-- Start Provided passage --

OCR to table: pagetext-column (page break to cell) +images column(from folder) (1 Viewer)

Maurycy

New member
Local time
Tomorrow, 00:17
Joined
Mar 16, 2017
Messages
1
Hi and Welcome!

W have several books and documents photographed or scanned.
We want to have them in editable text (and eventually in database).
The amount is owerwhelming and it will take enourmous time and manpower.
So we need an in-between step. Here is what we want to do:

Run each text through OCR program. We correct obvious errors of the OCR engine with a quick page-by page scrolling (make a table where OCR didn't recognize a table, or make a text area where it recognized it as text or image, etc.) but the text is by no means proofread (and often has gibberish sometimes on most of the pages).

The result we get is a Word file - let's call it WORD-1: formatted (size, font, color, bold, italics, superscipt, subscript, color highlight for suspected errors made by OCR app), with pictures, tables, unicode and pictures inline, etc. File is divided with page breaks - we have as many Word pages as we had images with pages.

-- End Provided passage --

§ **To-do list**
1. In the OCR workflow post, restate the passage starting at "The amount is" and ending at "of the pages).", switching "manpower" to "labor".
2. In the OCR workflow post, what does the color highlight in WORD-1 mark?

-- Start Dataset extract --

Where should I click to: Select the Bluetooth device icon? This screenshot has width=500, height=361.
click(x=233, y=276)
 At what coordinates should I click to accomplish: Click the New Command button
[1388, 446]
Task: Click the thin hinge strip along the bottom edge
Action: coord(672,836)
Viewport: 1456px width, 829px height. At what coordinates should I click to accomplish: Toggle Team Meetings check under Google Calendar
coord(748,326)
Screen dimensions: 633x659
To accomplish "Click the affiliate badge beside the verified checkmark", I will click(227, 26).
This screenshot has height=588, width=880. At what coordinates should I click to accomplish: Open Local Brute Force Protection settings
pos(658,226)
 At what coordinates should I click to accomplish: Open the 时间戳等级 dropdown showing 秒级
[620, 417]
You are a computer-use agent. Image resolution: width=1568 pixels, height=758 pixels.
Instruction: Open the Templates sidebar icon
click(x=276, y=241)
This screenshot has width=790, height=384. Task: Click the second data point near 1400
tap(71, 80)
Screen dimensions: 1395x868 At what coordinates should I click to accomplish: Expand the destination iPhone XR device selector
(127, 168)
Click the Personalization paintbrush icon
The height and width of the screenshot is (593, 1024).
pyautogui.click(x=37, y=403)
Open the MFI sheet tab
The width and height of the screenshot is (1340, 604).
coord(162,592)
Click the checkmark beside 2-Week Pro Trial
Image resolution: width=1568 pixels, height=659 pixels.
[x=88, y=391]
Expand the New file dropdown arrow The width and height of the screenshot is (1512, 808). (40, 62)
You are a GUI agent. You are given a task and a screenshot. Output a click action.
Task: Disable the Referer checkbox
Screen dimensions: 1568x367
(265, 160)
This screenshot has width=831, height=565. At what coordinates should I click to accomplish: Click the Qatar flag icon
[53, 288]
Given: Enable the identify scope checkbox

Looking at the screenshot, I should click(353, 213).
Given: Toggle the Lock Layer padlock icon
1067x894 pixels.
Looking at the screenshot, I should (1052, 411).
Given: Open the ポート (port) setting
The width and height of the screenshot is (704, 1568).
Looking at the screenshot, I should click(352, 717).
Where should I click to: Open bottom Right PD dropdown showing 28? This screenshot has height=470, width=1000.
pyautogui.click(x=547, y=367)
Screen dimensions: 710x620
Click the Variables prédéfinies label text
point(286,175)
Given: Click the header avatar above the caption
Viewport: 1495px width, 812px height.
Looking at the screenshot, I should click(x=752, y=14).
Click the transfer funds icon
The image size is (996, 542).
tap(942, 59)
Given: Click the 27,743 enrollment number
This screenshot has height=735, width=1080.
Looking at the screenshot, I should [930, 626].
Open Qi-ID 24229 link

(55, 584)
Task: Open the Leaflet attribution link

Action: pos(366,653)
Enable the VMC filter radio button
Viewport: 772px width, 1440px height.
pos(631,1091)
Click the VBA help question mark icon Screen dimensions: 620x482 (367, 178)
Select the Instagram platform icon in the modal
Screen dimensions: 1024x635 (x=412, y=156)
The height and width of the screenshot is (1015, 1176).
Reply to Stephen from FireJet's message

-- End Dataset extract --

§ **Exercise solutions**
1.
The amount is owerwhelming and it will take enourmous time and labor.
So we need an in-between step. Here is what we want to do:

Run each text through OCR program. We correct obvious errors of the OCR engine with a quick page-by page scrolling (make a table where OCR didn't recognize a table, or make a text area where it recognized it as text or image, etc.) but the text is by no means proofread (and often has gibberish sometimes on most of the pages).

2. Suspected errors made by the OCR app.